◆ TASK GOAL
Copy out each line in the listing below where the word "computer" appears.

◆ INPUT FOR THIS TASK

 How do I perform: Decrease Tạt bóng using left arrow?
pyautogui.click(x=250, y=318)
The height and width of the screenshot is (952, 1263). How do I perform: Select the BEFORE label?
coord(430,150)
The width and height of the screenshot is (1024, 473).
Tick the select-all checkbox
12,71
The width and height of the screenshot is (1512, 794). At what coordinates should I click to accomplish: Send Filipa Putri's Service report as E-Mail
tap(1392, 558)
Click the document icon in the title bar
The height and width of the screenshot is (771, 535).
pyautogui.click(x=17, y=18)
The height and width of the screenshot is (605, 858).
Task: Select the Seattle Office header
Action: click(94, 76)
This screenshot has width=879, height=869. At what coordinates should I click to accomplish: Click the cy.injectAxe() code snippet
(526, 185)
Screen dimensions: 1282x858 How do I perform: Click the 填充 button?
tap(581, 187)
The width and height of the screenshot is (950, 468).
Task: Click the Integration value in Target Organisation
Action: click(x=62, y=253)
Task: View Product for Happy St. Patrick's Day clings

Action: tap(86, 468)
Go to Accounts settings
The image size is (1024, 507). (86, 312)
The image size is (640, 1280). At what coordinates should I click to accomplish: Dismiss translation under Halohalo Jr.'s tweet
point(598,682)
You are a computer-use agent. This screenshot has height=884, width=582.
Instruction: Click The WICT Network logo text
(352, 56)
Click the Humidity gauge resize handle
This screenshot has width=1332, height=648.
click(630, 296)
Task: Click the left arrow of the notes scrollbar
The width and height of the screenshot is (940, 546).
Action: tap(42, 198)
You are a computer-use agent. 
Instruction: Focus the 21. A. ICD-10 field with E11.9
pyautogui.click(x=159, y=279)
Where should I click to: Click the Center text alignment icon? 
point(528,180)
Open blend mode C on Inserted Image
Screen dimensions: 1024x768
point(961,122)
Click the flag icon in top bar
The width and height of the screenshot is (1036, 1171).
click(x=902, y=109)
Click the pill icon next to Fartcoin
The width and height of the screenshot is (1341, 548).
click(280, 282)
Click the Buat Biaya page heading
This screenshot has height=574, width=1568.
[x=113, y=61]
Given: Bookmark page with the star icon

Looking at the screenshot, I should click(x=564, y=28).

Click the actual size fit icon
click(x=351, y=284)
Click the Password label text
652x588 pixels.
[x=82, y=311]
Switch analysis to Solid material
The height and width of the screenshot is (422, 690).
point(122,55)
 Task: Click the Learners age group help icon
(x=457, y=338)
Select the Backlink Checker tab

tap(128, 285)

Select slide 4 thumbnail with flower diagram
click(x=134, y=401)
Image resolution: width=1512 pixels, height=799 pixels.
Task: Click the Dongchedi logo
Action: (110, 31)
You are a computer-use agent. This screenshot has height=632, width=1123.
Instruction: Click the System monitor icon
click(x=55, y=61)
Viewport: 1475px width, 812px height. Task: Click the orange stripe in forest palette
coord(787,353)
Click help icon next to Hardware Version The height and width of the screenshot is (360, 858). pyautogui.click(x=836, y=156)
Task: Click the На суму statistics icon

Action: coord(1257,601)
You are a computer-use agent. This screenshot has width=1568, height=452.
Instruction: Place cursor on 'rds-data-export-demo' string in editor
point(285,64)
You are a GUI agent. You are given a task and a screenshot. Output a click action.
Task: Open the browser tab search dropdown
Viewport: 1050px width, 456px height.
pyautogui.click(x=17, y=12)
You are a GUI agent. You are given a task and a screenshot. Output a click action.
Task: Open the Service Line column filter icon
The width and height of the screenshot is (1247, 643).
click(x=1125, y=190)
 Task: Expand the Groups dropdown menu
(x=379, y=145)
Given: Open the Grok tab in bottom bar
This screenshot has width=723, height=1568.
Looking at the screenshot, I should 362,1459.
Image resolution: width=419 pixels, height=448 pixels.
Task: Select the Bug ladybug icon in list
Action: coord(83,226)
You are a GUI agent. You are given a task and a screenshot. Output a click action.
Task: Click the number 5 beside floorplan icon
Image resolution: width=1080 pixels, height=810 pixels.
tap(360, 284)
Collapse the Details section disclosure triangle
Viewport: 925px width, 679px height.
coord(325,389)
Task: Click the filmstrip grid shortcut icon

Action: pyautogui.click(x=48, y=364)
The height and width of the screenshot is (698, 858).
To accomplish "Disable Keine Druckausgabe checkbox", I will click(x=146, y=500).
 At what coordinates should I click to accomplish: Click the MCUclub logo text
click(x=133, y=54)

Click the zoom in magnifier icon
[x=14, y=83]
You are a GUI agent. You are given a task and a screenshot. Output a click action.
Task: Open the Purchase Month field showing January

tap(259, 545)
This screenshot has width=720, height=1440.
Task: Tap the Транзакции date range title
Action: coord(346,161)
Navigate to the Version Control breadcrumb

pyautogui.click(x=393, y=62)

◆ EXERCISE ANSWER
You are a computer-use agent. This screenshot has height=884, width=582.
You are a computer-use agent. 
You are a computer-use agent. This screenshot has height=632, width=1123.
You are a computer-use agent. This screenshot has width=1568, height=452.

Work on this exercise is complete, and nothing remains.